── INPUT
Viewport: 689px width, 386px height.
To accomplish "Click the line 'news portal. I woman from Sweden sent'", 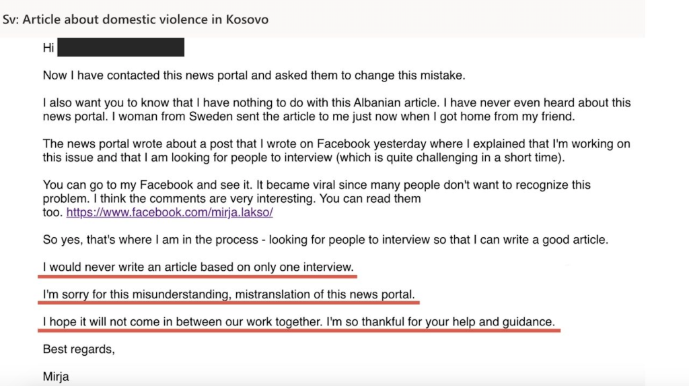I will tap(309, 116).
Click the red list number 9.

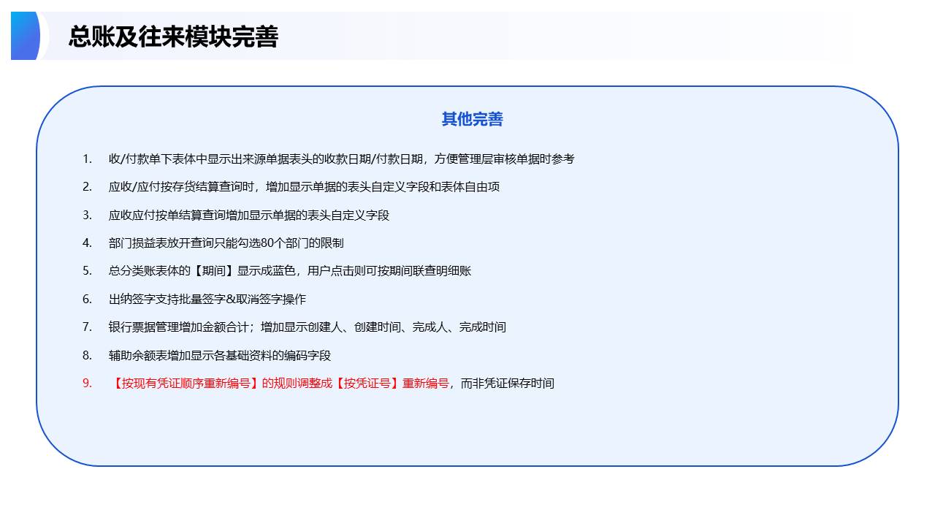pos(87,383)
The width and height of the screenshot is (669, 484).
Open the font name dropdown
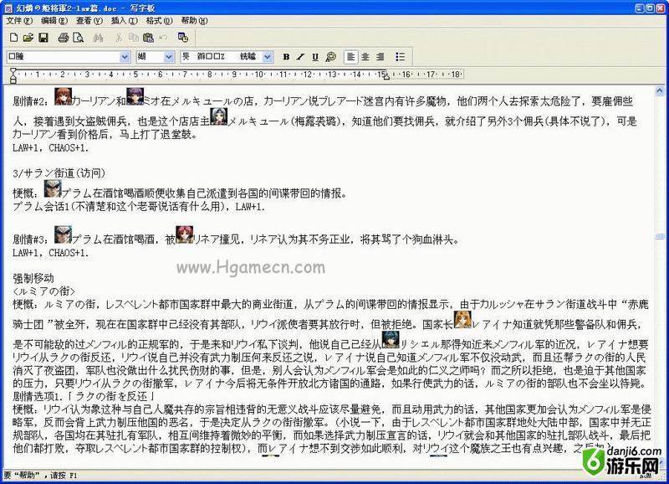(125, 56)
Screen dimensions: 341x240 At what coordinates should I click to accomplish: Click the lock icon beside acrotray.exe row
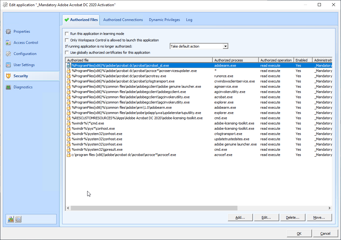tap(69, 76)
────
_WRITTEN EXERCISE_
Recast the rows above, from the line containing "The width and" through the end of the rows, as a numbered list. Skip any blank lines and leave out the pictures.

_EXPECTED ANSWER_
1. The width and height of the screenshot is (669, 484).
2. Open the font name dropdown
3. (125, 56)
4. Screen dimensions: 341x240 At what coordinates should I click to accomplish: Click the lock icon beside acrotray.exe row
5. tap(69, 76)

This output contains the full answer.